2. The intelligent analysis method for big data warehouses according to claim 1, characterized in that, The step of obtaining the corresponding data warehouse details based on the missing information set corresponding to the unsatisfactory results and a preset information exploration strategy includes: If it is determined that the missing information set contains missing information of the field metadata type, then the metadata access path corresponding to the missing information of the field metadata type is obtained from the initial entry layer, and the corresponding complete field definition is obtained based on the metadata access path and the preset metadata on-demand reading tool, and the complete field definition is used as the corresponding sub-detail information; If it is determined that the missing information set contains missing information of blood relationship type, then a hierarchical blood relationship subgraph is obtained based on the blood relationship root node identifier in the current context, the preset traversal level depth and the preset data blood relationship hierarchical traversal tool, and the hierarchical blood relationship subgraph is used as the corresponding sub-detail information; If it is determined that the missing information set contains missing information of the computational logic type, then the SQL computational logic parsing result is obtained based on the SQL template storage path in the current context and the preset SQL syntax logic parsing tool, and the SQL computational logic parsing result is used as the corresponding sub-detail information; If it is determined that the missing information set contains missing information of the processing flow type, then the ETL core logic fragment list is obtained based on the ETL script storage path in the current context and the preset ETL task fragment extraction tool, and the ETL core logic fragment list is used as the corresponding sub-detail information. All the obtained sub-detail information is combined to form the data warehouse detail information.

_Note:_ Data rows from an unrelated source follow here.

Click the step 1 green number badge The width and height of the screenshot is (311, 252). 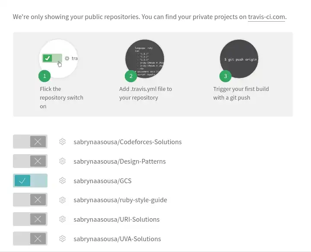tap(44, 76)
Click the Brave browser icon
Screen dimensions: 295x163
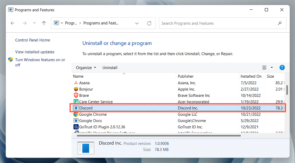click(x=76, y=95)
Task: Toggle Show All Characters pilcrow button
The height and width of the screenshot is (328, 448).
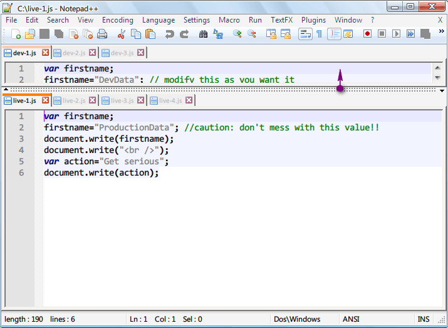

3. The intelligent analysis method for big data warehouses according to claim 2, characterized in that, After obtaining a hierarchical kinship subgraph based on the root node identifier in the current context, a preset traversal level depth, and a preset data kinship hierarchical traversal tool, and using the hierarchical kinship subgraph as the corresponding sub-detail information, the method further includes: If the preset path analysis triggering conditions are determined based on the current context, then the preset data lineage analysis sub-agent is used to perform path analysis on the hierarchical lineage subgraph to obtain a lineage critical path analysis report. Add the aforementioned critical path analysis report to the corresponding sub-detail information and update it.
4. The intelligent analysis method for big data warehouses according to claim 2, characterized in that, After obtaining the SQL calculation logic parsing result based on the SQL template storage path in the current context and the preset SQL syntax logic parsing tool, and using the SQL calculation logic parsing result as the corresponding sub-detail information, the method further includes: If the preset logical translation triggering conditions are met based on the current context, then the preset SQL logic analysis sub-agent is used to perform business semantic analysis on the SQL calculation logic parsing results to obtain an SQL business semantic analysis report. Add the SQL business semantic analysis report to the corresponding sub-detail information and update it.
5. The intelligent analysis method for big data warehouses according to claim 2, characterized in that, After obtaining the ETL core logic fragment list based on the ETL script storage path in the current context and a preset ETL task fragment extraction tool, and using the ETL core logic fragment list as the corresponding sub-detail information, the method further includes: If the preset process analysis triggering conditions are met based on the current context, the preset ETL process analysis sub-agent is used to analyze the list of ETL core logic segments to obtain an ETL process analysis report. Add the ETL process analysis report to the corresponding sub-detail information and update it.
6. The intelligent analysis method for big data warehouses according to claim 1, characterized in that, The step of obtaining target resource location information corresponding to the user's analysis needs from a preset initial entry layer includes: Semantic parsing is performed on the user analysis requirements to obtain the target data table name; Obtain target resource location information related to the target data table name from the initial entry layer; wherein, the target resource location information includes data warehouse hierarchical topology information, core table metadata index information, data lineage root node information, ETL task overview information, and business SQL template index information related to the target data table name.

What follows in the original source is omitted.